Filtered Visualizations - The third animation demonstrates Gephi’s filtering feature applied to specific categories.

The first filter isolates Artists and Architects. Here, the Florentine cluster appears particularly prominent, centered around figures such as Leonardo da Vinci, Michelangelo, and Giuliano da Sangallo. Following Sebastiano Serlio, larger nodes begin to emerge in France, revealing the northward migration of architectural influence.

The second filter focuses on Composers. As observed earlier in the ForceAtlas2 visualization, this category exhibits strong internal connectivity but limited interaction with other disciplines. Interestingly, the Florentine dominance seen in the visual arts does not appear here. Instead, composers form several medium-sized clusters across Italy —outside Florence, particularly around Venice and Rome — as well as in parts of Western Europe. Beginning with Gilles Binchois, notable clusters emerge in French-speaking regions, and following John Taverner, larger nodes appear in English-speaking areas, reflecting the diffusion of musical influence beyond Italy.

Together, these visualizations illustrate how network visualization tools like Gephi make it possible to interpret Renaissance cultural history through the lens of relational structure, spatial distribution, and temporal evolution. By mapping both influence and interaction, the Renaissance Network reveals not only who was central but also how clusters formed, connected, and evolved—transforming static historical data into a dynamic portrait of cultural interconnection.

Challenges & Limitations

Applying a web crawling approach to a historical context inevitably presents several challenges and limitations.

First, web crawling always carries the risk of malfunction or misclassification. The R code used in this project performs relatively simple operations—visiting the web pages corresponding to each figure in the List of Renaissance Figures and extracting information such as links, places of death, and birth years. However, even within Wikipedia, page structures and formatting are not uniform. Small inconsistencies in markup or phrasing can lead to incorrect data extraction. While I corrected clear anomalies identified during network visualization, it is possible that other errors remain undetected. Such risks are inherent to any automated web-scraping process.

For verification, I initially considered integrating Google search results to cross-check extracted data. However, since Google does not permit automated web crawling of its search results, this approach was excluded from the current tutorial.

Second, there is the issue of source validity. Even though Wikipedia is one of the most accessible and frequently updated online resources, it is legitimate to question whether it accurately represents the historical relationships and spheres of influence among Renaissance figures. While I regard it as a useful and reasonably reliable resource for initial exploration, it cannot be considered a definitive reflection of Renaissance influence networks. Because Google-based crawling is restricted, identifying other suitable and crawlable databases—and securing multiple data sources for cross-validation—remains an essential but time-intensive task. Building a more robust dataset would thus require additional time, computational resources, and multi-source verification procedures.

DATASET EXTRACT »
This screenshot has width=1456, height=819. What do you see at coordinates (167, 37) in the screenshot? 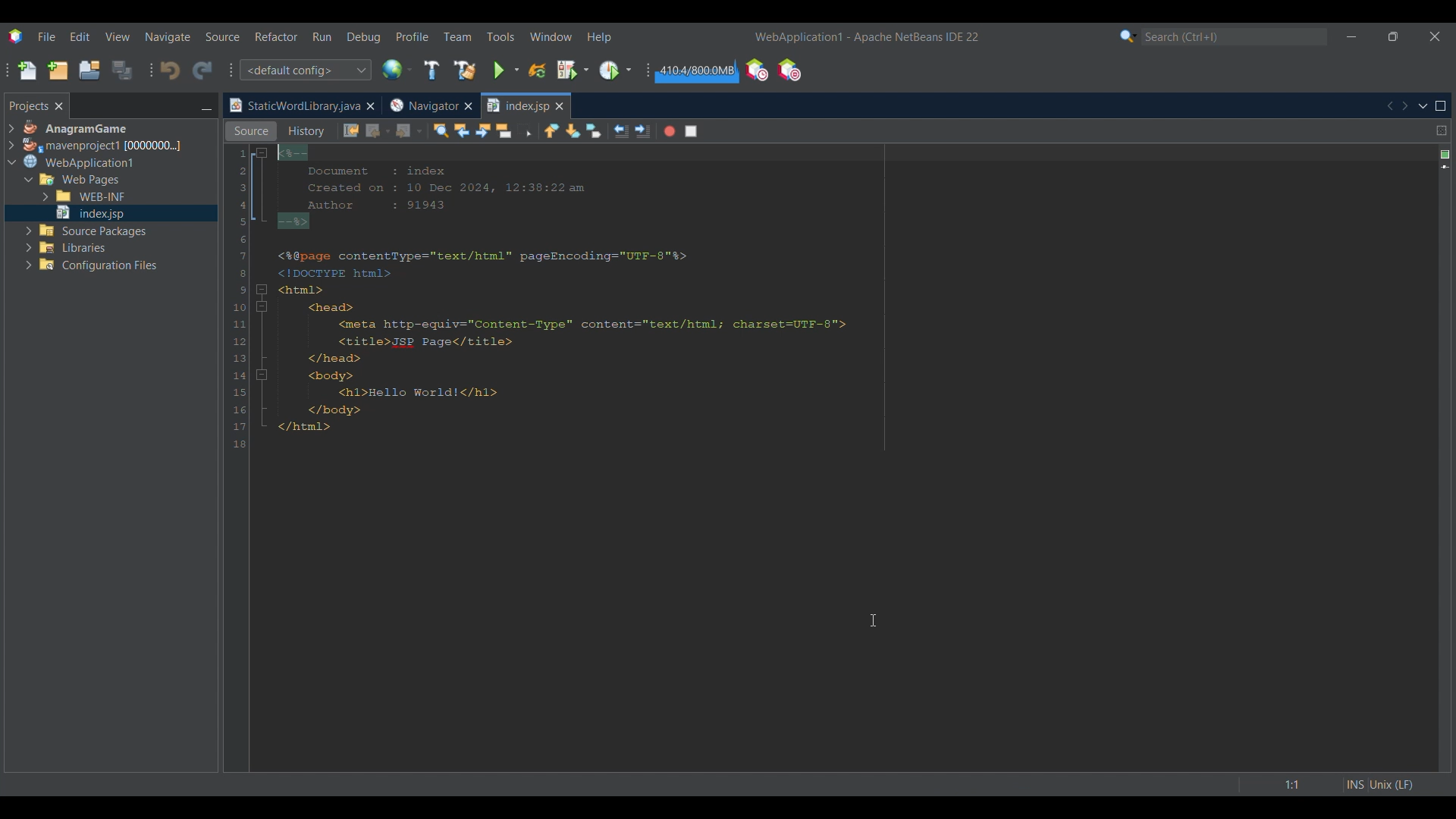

REQUIREMENT 1 »
Please duplicate the part of the Renaissance network text between "Together, these visualizations" and "of cultural interconnection.", inclusive.
REQUIREMENT 2 »
Turn the paragraph of the Renaissance network text that begins "First, web crawling always carries" into a bulleted list that keeps its main facts.

WRITTEN RESPONSE 1 »
Together, these visualizations illustrate how network visualization tools like Gephi make it possible to interpret Renaissance cultural history through the lens of relational structure, spatial distribution, and temporal evolution. By mapping both influence and interaction, the Renaissance Network reveals not only who was central but also how clusters formed, connected, and evolved—transforming static historical data into a dynamic portrait of cultural interconnection.

WRITTEN RESPONSE 2 »
- Web crawling always carries a risk of malfunction or misclassification.
- The project's R code does fairly simple work: it visits the web page for each figure in the List of Renaissance Figures and extracts links, places of death and birth years.
- Even within Wikipedia, page structures and formatting are not uniform, so small inconsistencies in markup or phrasing can cause incorrect extraction.
- Clear anomalies found during network visualization were corrected, but other errors may remain undetected.
- These risks are inherent to any automated web-scraping process.